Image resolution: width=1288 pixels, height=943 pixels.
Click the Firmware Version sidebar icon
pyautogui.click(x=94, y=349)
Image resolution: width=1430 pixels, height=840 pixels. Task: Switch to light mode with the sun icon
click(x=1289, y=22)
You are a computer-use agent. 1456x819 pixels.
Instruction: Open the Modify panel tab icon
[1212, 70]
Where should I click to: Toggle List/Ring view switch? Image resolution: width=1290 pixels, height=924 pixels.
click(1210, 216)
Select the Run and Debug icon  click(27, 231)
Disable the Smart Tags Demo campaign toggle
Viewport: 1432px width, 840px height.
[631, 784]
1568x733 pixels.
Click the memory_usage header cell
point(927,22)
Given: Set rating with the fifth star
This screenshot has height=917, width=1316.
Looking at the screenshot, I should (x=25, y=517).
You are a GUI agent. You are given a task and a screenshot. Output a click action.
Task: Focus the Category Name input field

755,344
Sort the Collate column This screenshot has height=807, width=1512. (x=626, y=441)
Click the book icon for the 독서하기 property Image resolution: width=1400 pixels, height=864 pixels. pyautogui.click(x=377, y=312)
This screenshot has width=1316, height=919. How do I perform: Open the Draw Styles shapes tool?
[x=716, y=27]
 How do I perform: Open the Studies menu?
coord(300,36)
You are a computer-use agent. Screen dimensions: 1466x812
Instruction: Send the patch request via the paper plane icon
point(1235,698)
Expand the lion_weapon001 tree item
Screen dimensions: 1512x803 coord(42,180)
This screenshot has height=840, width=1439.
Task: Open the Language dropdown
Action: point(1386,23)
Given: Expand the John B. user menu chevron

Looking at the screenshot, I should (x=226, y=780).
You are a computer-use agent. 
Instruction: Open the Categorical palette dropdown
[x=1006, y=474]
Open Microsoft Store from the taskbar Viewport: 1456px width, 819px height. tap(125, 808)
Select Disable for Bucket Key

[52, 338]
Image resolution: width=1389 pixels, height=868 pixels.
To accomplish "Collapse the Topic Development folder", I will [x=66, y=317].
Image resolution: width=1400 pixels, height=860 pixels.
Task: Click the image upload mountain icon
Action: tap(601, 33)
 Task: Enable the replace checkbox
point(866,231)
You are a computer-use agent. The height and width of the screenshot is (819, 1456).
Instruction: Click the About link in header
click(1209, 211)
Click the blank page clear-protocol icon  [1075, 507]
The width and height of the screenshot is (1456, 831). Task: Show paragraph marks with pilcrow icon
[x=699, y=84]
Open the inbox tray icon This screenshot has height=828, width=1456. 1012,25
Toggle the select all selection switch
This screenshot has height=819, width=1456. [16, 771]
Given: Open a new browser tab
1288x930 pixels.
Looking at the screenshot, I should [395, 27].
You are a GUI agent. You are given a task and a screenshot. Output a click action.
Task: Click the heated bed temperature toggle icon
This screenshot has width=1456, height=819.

Task brief
Above are the records; repeat exactly the lines from the one holding "Given: Set rating with the fifth star" down to the one holding "Sort the Collate", end lines included.

Solution for this problem
Given: Set rating with the fifth star
This screenshot has height=917, width=1316.
Looking at the screenshot, I should (x=25, y=517).
You are a GUI agent. You are given a task and a screenshot. Output a click action.
Task: Focus the Category Name input field

755,344
Sort the Collate column This screenshot has height=807, width=1512. (x=626, y=441)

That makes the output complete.